Por que não usar o futebol o boxe, esportes de maioria negra? A escolha veio de um jogo dos “Springboks” – nome dado a seleção sul-africana. Mandela foi ao estádio e notou que os negros na arquibancada torciam contra a seleção do próprio país, assim como ele fez em relação ao governo, enquanto esteve preso. Notou que não era o caminho para um país que queria se unir. Nada melhor que usar um esporte, que até então era essencialmente branco, para exemplificar a nova face do país. Com o fim do Apartheid,  o país voltou a disputar competições internacionais e, de quebra, foi escolhido sede da Copa do Mundo de Rugby de 95. Mandela viu no evento a chance de ouro que precisava.

Mandela conversou pessoalmente com o capitão dos Springboks, François Pienaar, lhe explicando seu pensamento e a importância do título para o país. O time que antes era apenas de brancos, passou a contar com o negro Chester Williams, que substituiu um companheiro lesionado e foi crucial no torneio. Com sua entrada, o time passou a ser a primeira representação multirracial da África do Sul em uma competição esportiva internacional. Estava tudo pronto.

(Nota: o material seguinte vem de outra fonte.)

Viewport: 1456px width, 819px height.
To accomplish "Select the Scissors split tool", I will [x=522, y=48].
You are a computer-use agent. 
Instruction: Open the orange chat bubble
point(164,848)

O time que começou com derrotas e desconfiança foi se fortalecendo e unindo o país. Chegou forte à Copa do Mundo, mas a missão era árdua. Na primeira fase, três vitórias contra Austrália (27×18), Romênia (21×8) e Canadá (20×0). Nas quartas-de-final, uma vitória fácil sobre Samoa Oriental (42×14) e nas semi-finais um duelo sensacional com os favorito franceses, vencido por 19×15. Na final, o esperado: o poderoso time da Nova Zelândia, os All Blacks. Na primeira fase, os neozelandeses venceram o Japão por 145×17, o maior placar de mundiais, com direiro a 45 pontos de Simon Culhane, recordista também neste quesito. Além dos japoneses, os All Blacks não tomaram conhecimento de galeses, irlandeses, escoceses e ingleses, chegando com relativa facilidade às finais.

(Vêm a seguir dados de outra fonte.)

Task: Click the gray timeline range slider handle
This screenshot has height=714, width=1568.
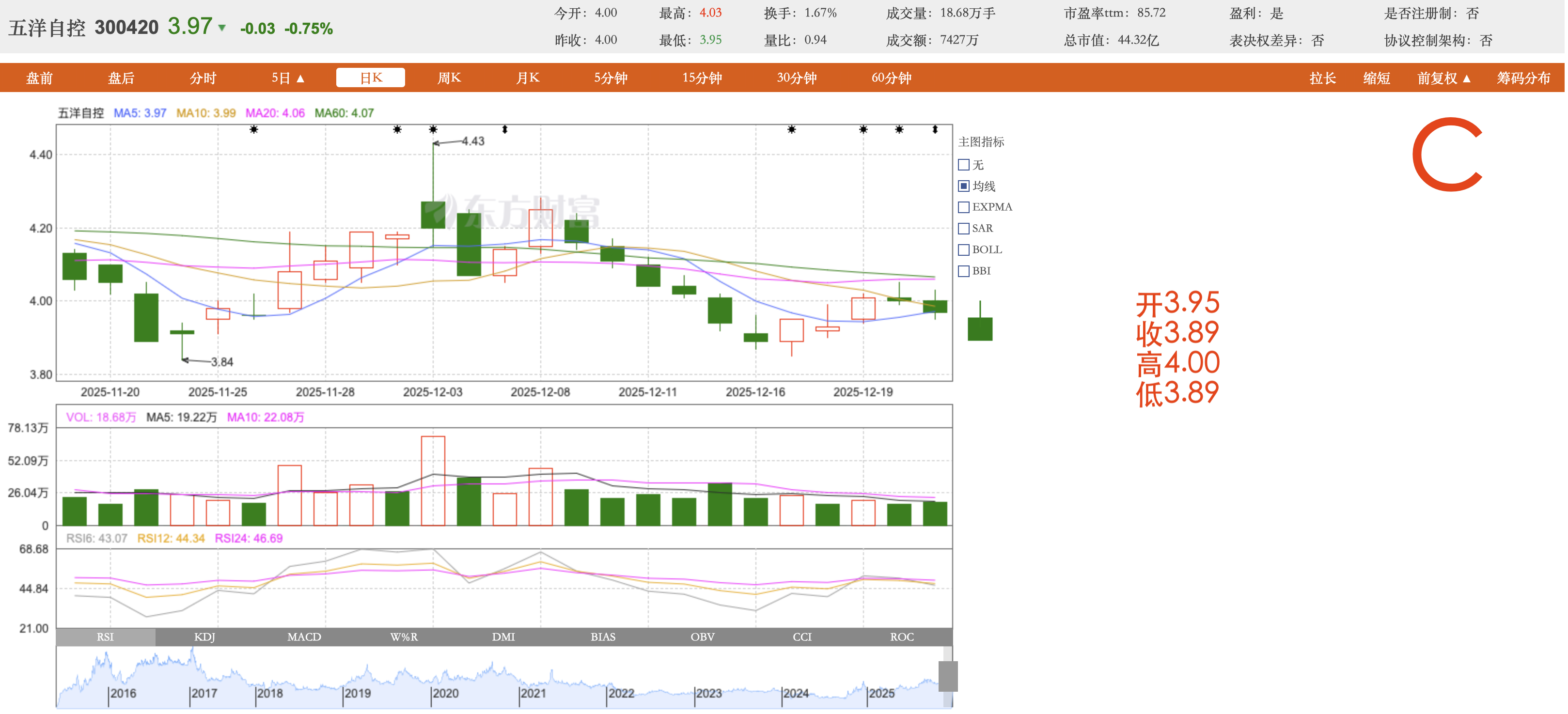Action: (x=948, y=676)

Na histórica final, tida por muitos como a melhor de todos os tempos, nem o fenômeno neozelandês Jonah Lomu – craque do torneio – conseguiu impedir a vitória dos Springboks. Na prorrogação, por 15×12, um país derrotou o outro dentro de campo. E fora dele a união derrotou o preconceito racial. Quando Mandela entregou a taça a Pienaar, foi muito mais do que o primeiro título do país em Copas do Mundo. Foi a primeira celebração de união entre negros e brancos por um único ideal em terras sul-africanas. Graças a Mandela e ao rugby.

Uma boa maneira de conhecer a história, ressalvado algumas licenças poéticas é o filme “Invictus” de Clint Eastwood. A propósito, se colocassem o Morgan Freeman no lugar do Mandela era capaz que ninguém notasse a diferença.